The built-in local admin account has full permission to modify and manage the company device. These device permissions may allow an attacker to escalate their way into more sensitive assets in the IT network and gain domain admin privileges. This in turn leads to organization-wide outages and stolen business data that could mean millions of dollars lost either in ransomware or in recovering from the attack.

Employees, developers and technicians look for convenience so they can go about carrying out their daily tasks without interruptions. They feel the need to always have local admin rights on their workstations so they do not have to raise helpdesk tickets for each task. System administrators/IT security personnel look to balance the scales between employee frustration and organizational security.

Managing local admin privileges on Azure AD joined (AADJ), and Hybrid Azure AD joined (HAADJ) devices

Many organizations have fully transitioned to Azure AD or at least maintain a hybrid AD-Azure AD infrastructure for better cloud convenience and reduced maintenance overhead.

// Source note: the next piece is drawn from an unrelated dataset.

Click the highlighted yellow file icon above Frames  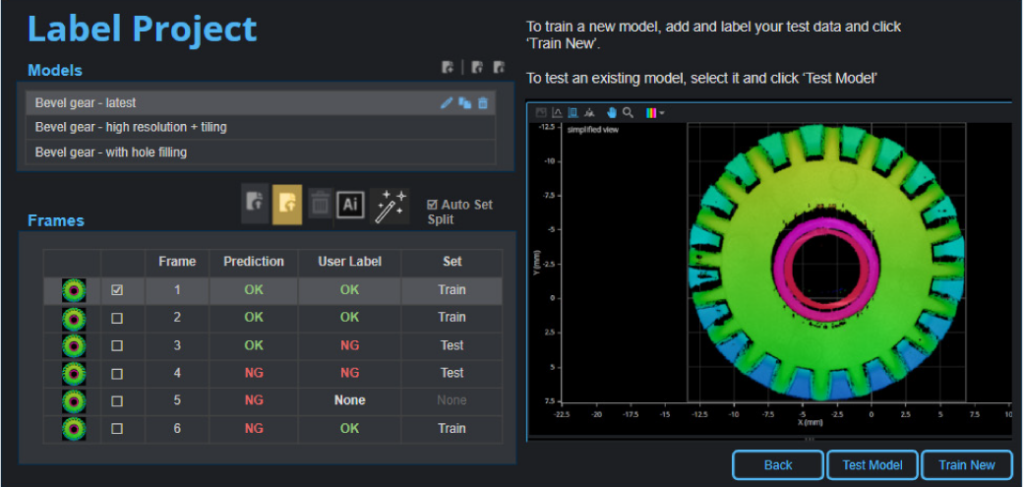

In these hybrid SaaS environments, a majority of devices are spread across networks or are remotely accessed by users working from their homes. In both cases, the local admin privileges on the endpoints must be controlled to impede imminent threats.

To avoid hard conversations about granting full-blown system privileges and ensure a secure and productive workspace, sysadmins look to find a middle ground. They rely on a handful of legacy software solutions and workarounds to achieve their needs.

Some companies adopt PAWs (Privileged Access Workstations), others go for a LAPS or WDAC/AppLocker approach.

Privileged Access Workstations (PAWs)

PAWs are certain computers within an organization designated to carry out privileged activities. They are security hardened to allow users to do sensitive tasks within locked down configurations and network restrictions.

Creating a privileged access workstation is a time taking process and quite complicated. Setting up a PAW involves setting up corresponding AD infrastructure configurations, moving tiers, creating backup GPOs and defining firewall rules. It's usually locked down with no internet access, and restricted logons.

Once created, users still need to be assigned a PAW to carry out privileged activity. This creates frustration among users who wish to perform tasks directly from their own workstations and requires raising tickets for getting access to a PAW.

LAPS to manage local administrators

Microsoft LAPS (Local Administrator Password Solution) is currently seen as the easiest fix to the local admin problem. LAPS provides management of local account passwords of domain (Windows server AD/Azure AD) joined computers.

Whenever users need to perform admin actions, they use local admin accounts present in the respective endpoints to do so. Once administrative access ends, the local admin password is rotated by LAPS. However, this means that LAPS does not directly deal with the elimination of local admin rights. It acts as a workaround to constantly rotate the admin credentials in-use and replace them with strong, unique ones.

WDAC and Applocker

WDAC and Applocker are two technologies that are baked into Windows 10 and 11 clients. They can help with basic controls like whitelisting/blacklisting applications and drivers on Windows clients. The difficulty in configuring and managing WDAC leads sysadmins to avoid using it. While Applocker is easier to use when compared with WDAC, Microsoft has stopped giving it feature updates and support.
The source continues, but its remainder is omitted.